La Partie la Plus Perverse du 'Grand et Beau Projet de Loi' : Saboter les Énergies Propres
Parmi tous les éléments du 'One Big Beautiful Bill Act', la suppression des crédits d'impôt pour les énergies propres est sans doute la plus manifestement contre-productive. Cette décision ne fera pas que freiner la lutte contre le changement climatique. Les républicains du Congrès pourraient aussi précipiter l'Amérique dans la pire crise d'accessibilité énergétique depuis les années 1970. Mais cette fois, nous l'aurons provoquée nous-mêmes.
La demande en électricité aux États-Unis augmente plus rapidement que depuis au moins deux décennies. Les centres de données pour l'IA consomment des quantités massives d'énergie pour entraîner de nouveaux modèles. De plus en plus d'Américains branchent leurs voitures électriques et hybrides sur le réseau. La hausse des températures entraîne une utilisation accrue de la climatisation. Si l'offre ne suit pas cette demande croissante, les prix s'envoleront. Entre 2000 et 2022, les prix de l'électricité ont augmenté en moyenne de 2,8 % par an ; depuis 2022, ils grimpent de 13 % annuellement.

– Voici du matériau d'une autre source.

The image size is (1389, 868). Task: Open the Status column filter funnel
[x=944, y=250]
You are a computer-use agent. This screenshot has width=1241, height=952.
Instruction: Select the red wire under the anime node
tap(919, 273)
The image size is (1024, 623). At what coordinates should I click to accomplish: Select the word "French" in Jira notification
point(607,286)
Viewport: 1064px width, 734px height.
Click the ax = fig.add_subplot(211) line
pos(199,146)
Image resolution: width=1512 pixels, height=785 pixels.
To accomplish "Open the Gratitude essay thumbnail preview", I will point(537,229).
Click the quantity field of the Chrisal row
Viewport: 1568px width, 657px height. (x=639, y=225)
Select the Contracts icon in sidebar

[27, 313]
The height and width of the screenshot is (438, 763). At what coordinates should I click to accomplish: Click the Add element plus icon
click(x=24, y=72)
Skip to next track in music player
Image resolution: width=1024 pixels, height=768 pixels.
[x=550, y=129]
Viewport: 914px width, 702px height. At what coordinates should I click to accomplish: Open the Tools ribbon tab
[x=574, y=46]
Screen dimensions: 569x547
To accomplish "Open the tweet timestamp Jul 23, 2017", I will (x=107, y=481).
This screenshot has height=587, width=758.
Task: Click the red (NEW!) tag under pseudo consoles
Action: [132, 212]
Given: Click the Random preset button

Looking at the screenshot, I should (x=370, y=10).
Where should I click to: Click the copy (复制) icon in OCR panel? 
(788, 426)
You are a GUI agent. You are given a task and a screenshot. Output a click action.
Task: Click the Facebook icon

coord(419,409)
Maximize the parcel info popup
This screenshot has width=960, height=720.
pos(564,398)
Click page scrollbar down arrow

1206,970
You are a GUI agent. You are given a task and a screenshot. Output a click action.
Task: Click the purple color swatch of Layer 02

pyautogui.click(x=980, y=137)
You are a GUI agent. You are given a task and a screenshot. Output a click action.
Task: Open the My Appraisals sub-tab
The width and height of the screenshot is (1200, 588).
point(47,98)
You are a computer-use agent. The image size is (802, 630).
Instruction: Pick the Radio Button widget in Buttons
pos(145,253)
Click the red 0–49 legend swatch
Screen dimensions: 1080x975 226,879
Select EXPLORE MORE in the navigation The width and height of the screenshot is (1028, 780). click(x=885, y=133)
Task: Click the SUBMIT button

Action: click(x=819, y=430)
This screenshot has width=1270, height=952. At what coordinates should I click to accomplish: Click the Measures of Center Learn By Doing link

Heureusement, cette hausse de la demande coïncide avec un boom des énergies renouvelables. Selon l'Energy Information Administration, 93 % des nouvelles capacités électriques ajoutées cette année proviendront de l'éolien, du solaire et du stockage par batteries. Cette tendance devait s'accélérer grâce à l'Inflation Reduction Act (IRA), qui offrait des crédits d'impôt rendant les énergies propres plus abordables. Les investissements ont ainsi explosé, avec des centaines de projets prêts à produire de l'électricité dans la prochaine décennie.
Pourtant, la version sénatoriale du 'One Big Beautiful Bill' de Donald Trump supprime ces crédits pour tout projet éolien ou solaire ne commençant pas dans l'année suivant son adoption ou n'étant pas opérationnel avant 2028. Selon Jesse Jenkins du Princeton ZERO Lab, cela augmentera les coûts des futurs projets de 50 %, réduisant drastiquement leur nombre. 'C'est difficile d'imaginer pire autosabotage', déclare-t-il.
Les républicains justifient ces coupes en qualifiant les énergies renouvelables d'instables et coûteuses, prônant plutôt le charbon et le gaz naturel. Pourtant, les prix de l'éolien terrestre ont chuté de 70 %, ceux du solaire de 90 %, et ceux des batteries de plus de 90 % en dix ans. L'IRA devait économiser 220 $ par an aux ménages américains. Au Texas, toute la croissance électrique récente provient de l'éolien et du solaire, renforçant la fiabilité du réseau.
En réalité, ce sont les énergies fossiles qui sont peu fiables et chères. Le charbon est trop coûteux pour attirer des investissements, et l'industrie gazière subit une crise d'approvisionnement retardant les nouveaux projets. Robbie Orvis d'Energy Innovation prévient que cette loi pourrait déclencher une flambée des prix énergétiques comparable au choc pétrolier des années 1970, avec des hausses de 473 $ à 777 $ par an selon les États.
Derrière cette décision se cache une polarisation partisane extrême. Certains républicains voulaient même taxer l'éolien et le solaire à hauteur de 10-20 %. Bien que cette mesure ait été abandonnée, leur hostilité envers les énergies propres persiste, au détriment de leurs propres électeurs. Les États les plus touchés (Texas, Kansas, Oklahoma...) ont majoritairement voté Trump en 2020.
Les conséquences se feront pleinement sentir après 2030, sous une présidence potentiellement démocrate. Entre-temps, l'industrie de l'IA et la compétitivité face à la Chine en pâtiront. Comme le résume Jenkins : 'Abandonner ces crédits nuit à tous les objectifs affichés par Trump.' Sauf un : 'enfoncer les libéraux' – peu importe le prix.